When I got back to my hostel, I realized I'd lost the key to my locker. 'No problem,' I thought to myself, 'The front desk will have a key.' After a few moments, someone came up with a ring of keys and tried them one by one on the lock. None of them worked. And so they disappeared and a few minutes later came back with another ring of keys. Again, none of them worked. They gave me a wave and disappeared again.

After another 10 minutes, they returned. This time, they had only a screw driver and scissors. Oh wonderful. Now, half an hour had passed and I'm running late for drinks with that unfairly attractive Argentinian.

I've got to shower, so I beg some shampoo off another backpacker and hop in the shower. As soon as I'm done, I realize I don't have a towel. With no other options, I sacrafice an entire roll of toilet paper to drying myself as much as I can.

Kerfuffled, moist, and makeup-free. I maked my way to our rondezvous point. No sooner do I sit down then the Argentinian leans over, plucks a small white crumble of paper off my back and asks 'What's this?'.


Sunday, March 4, 2012

HCMC

Saigon, more recently known as Ho Chi Minh City, is the second largest city of Vietnam. It's streets are lined with tall trees and trendy shops, parks line the river front, and busy markets spill over from side streets. It's a great place for a backpacker.

Especially when you meet an absolutely gorgeous Argentinian who efficiently manages to be a very bad influence on you. I swear their kind have magic powers: they are just so damn charming.

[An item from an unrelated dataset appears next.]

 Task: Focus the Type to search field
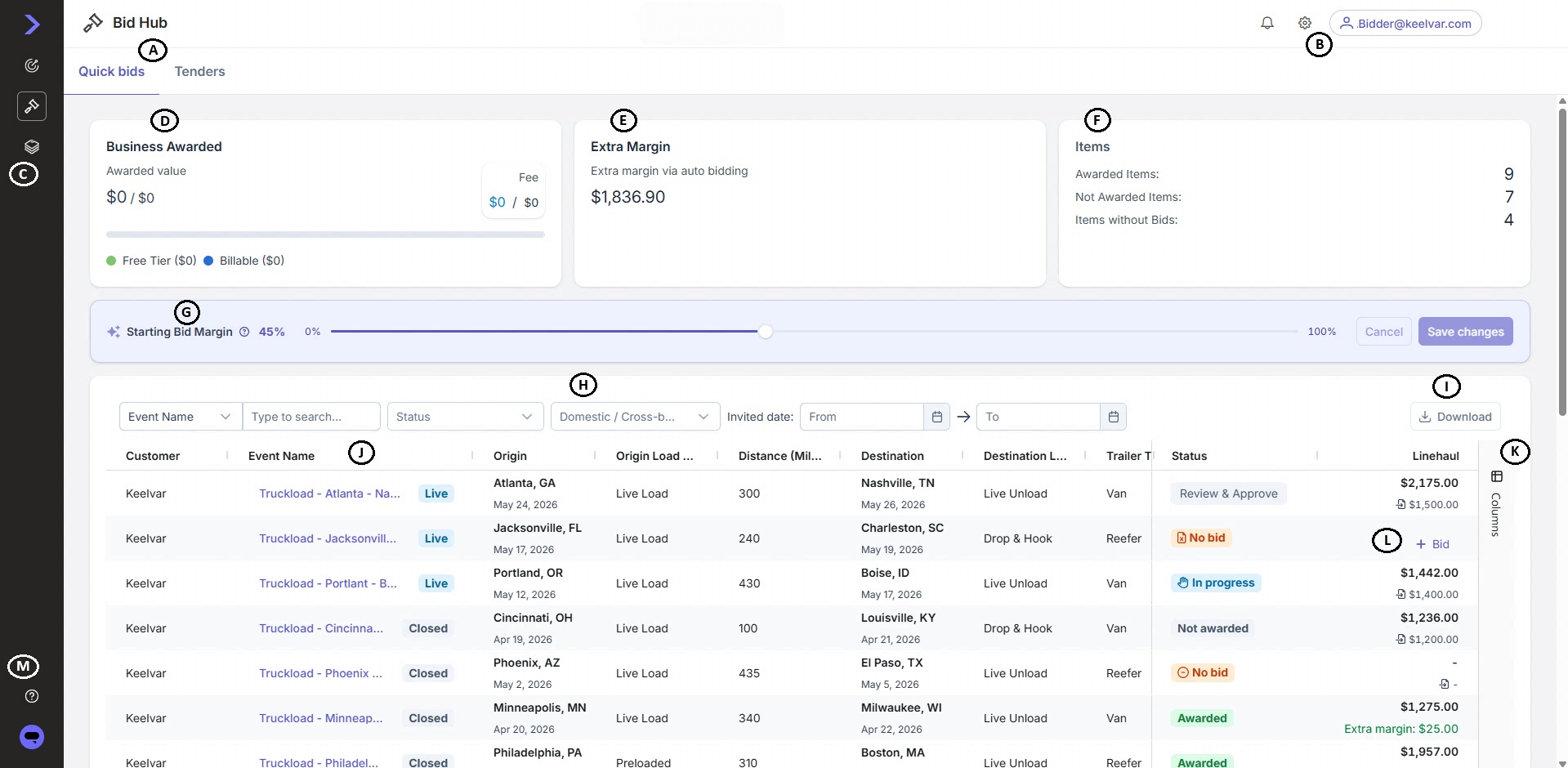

In situations like that, you find yourself cursing your bad luck that you are staying in a dorm room. So unfortunately, there is no happy ending to this tale. At least not yet..... it's a small world and who knows who you may bump into down the road. Here's hoping.

Friday, March 2, 2012

Mekong Delta

If you want to feel like an explorer in a lost time, head to the Mekong Delta. At the center sits the vibrant town of Can Tho. The people are friendly and the town is full of delicous restaurants and quirky cafes.

For more authenticity, its easy to rent a small boat for a half day tour of the river and surrounding delta. Your first stop, if you're willing to meet the 5 am departure time, is the floating market. The floating market is exactly what it sounds like: there, farmers display their fruits and veggies in heaped in huge piles that fill their boat.